**DATA FOR PROCESSING:**

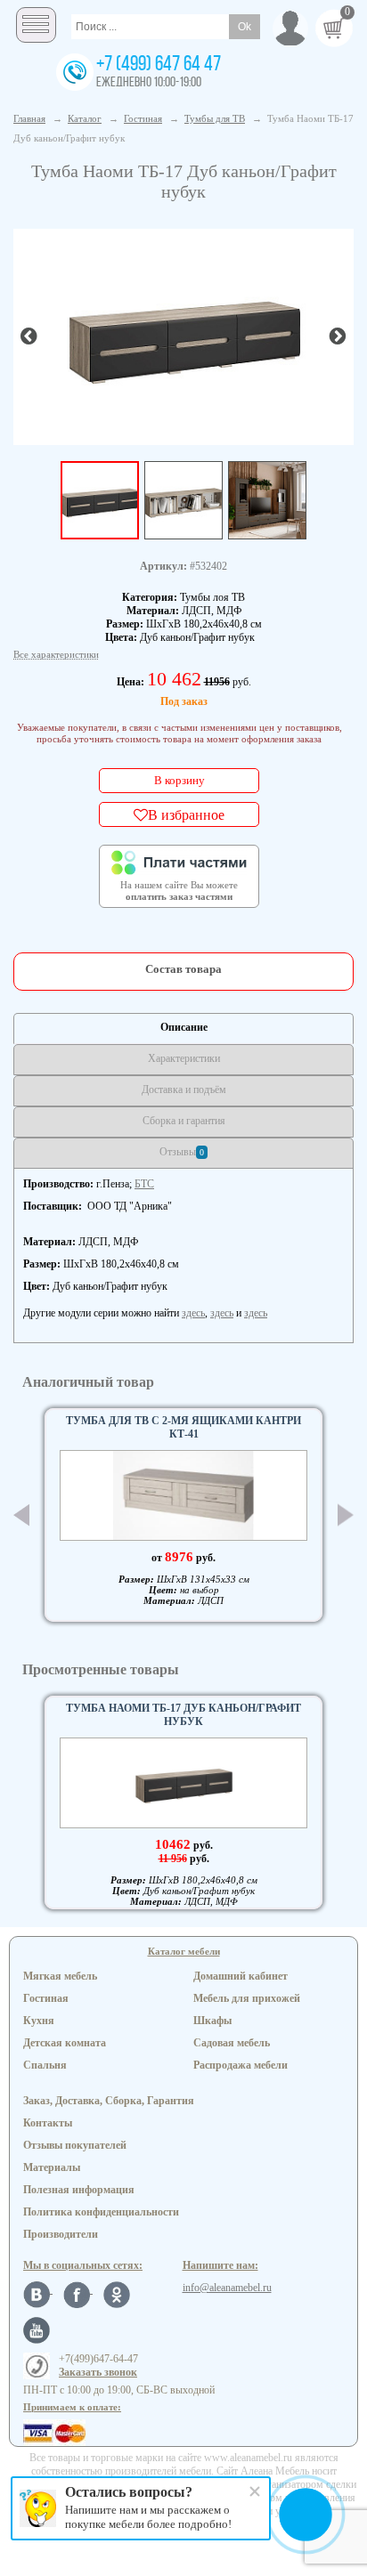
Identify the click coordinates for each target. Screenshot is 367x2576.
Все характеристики (56, 654)
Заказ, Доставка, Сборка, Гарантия (108, 2100)
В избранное (186, 814)
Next (346, 1515)
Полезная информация (79, 2189)
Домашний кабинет (240, 1976)
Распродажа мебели (240, 2065)
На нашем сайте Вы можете (179, 891)
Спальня (45, 2065)
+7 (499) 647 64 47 (158, 65)
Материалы (51, 2167)
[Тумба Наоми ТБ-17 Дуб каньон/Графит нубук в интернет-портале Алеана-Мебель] (183, 335)
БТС (144, 1184)
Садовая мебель (231, 2043)
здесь (193, 1313)
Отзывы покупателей (74, 2145)
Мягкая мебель (60, 1976)
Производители (60, 2234)
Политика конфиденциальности (101, 2212)
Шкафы (212, 2020)
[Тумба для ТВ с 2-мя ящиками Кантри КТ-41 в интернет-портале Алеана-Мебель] (183, 1495)
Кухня (38, 2020)
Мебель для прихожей (246, 1998)
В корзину (179, 780)
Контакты (47, 2123)
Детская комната (64, 2043)
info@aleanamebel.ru (227, 2287)
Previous (21, 1515)
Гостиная (46, 1998)
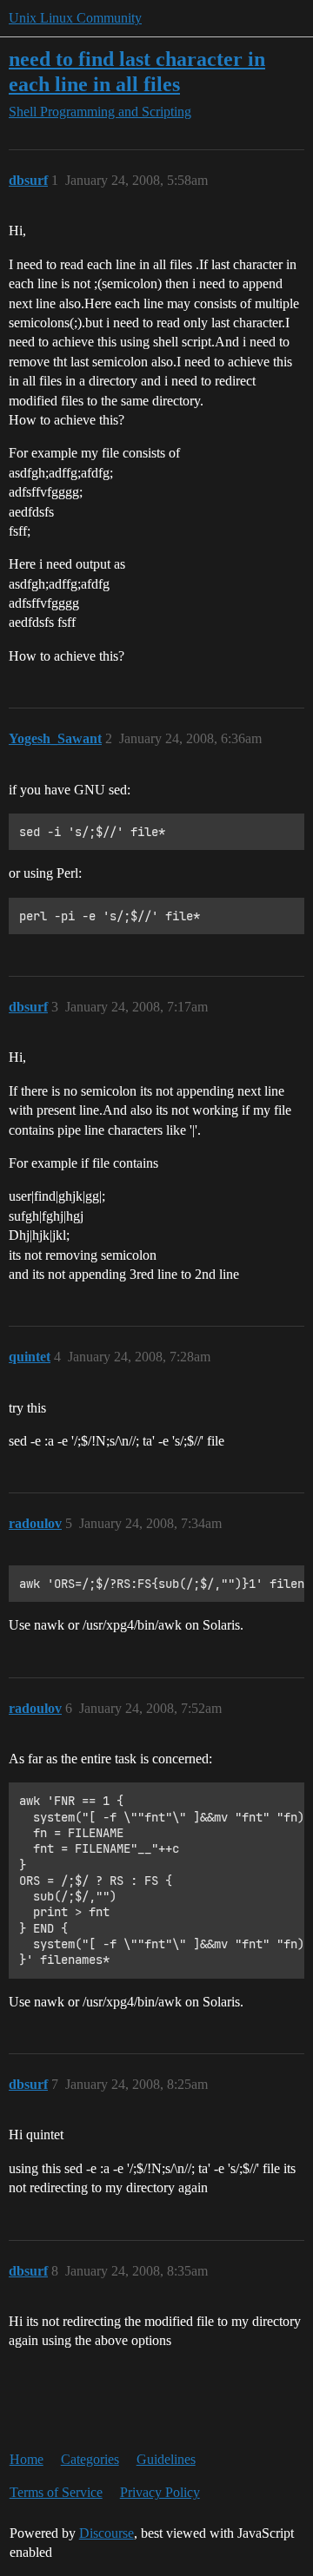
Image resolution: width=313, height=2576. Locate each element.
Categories (90, 2459)
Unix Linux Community (75, 17)
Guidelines (166, 2459)
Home (26, 2459)
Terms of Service (56, 2492)
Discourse (106, 2533)
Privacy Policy (160, 2492)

**ACTIVITY:** Take the lines from the start of the material to the line with "Гостиная (46, 1998)", both included, and transcribe them exactly without the pictures.

**EXERCISE ANSWER:**
Identify the click coordinates for each target. Screenshot is 367x2576.
Все характеристики (56, 654)
Заказ, Доставка, Сборка, Гарантия (108, 2100)
В избранное (186, 814)
Next (346, 1515)
Полезная информация (79, 2189)
Домашний кабинет (240, 1976)
Распродажа мебели (240, 2065)
На нашем сайте Вы можете (179, 891)
Спальня (45, 2065)
+7 (499) 647 64 47 (158, 65)
Материалы (51, 2167)
[Тумба Наоми ТБ-17 Дуб каньон/Графит нубук в интернет-портале Алеана-Мебель] (183, 335)
БТС (144, 1184)
Садовая мебель (231, 2043)
здесь (193, 1313)
Отзывы покупателей (74, 2145)
Мягкая мебель (60, 1976)
Производители (60, 2234)
Политика конфиденциальности (101, 2212)
Шкафы (212, 2020)
[Тумба для ТВ с 2-мя ящиками Кантри КТ-41 в интернет-портале Алеана-Мебель] (183, 1495)
Кухня (38, 2020)
Мебель для прихожей (246, 1998)
В корзину (179, 780)
Контакты (47, 2123)
Детская комната (64, 2043)
info@aleanamebel.ru (227, 2287)
Previous (21, 1515)
Гостиная (46, 1998)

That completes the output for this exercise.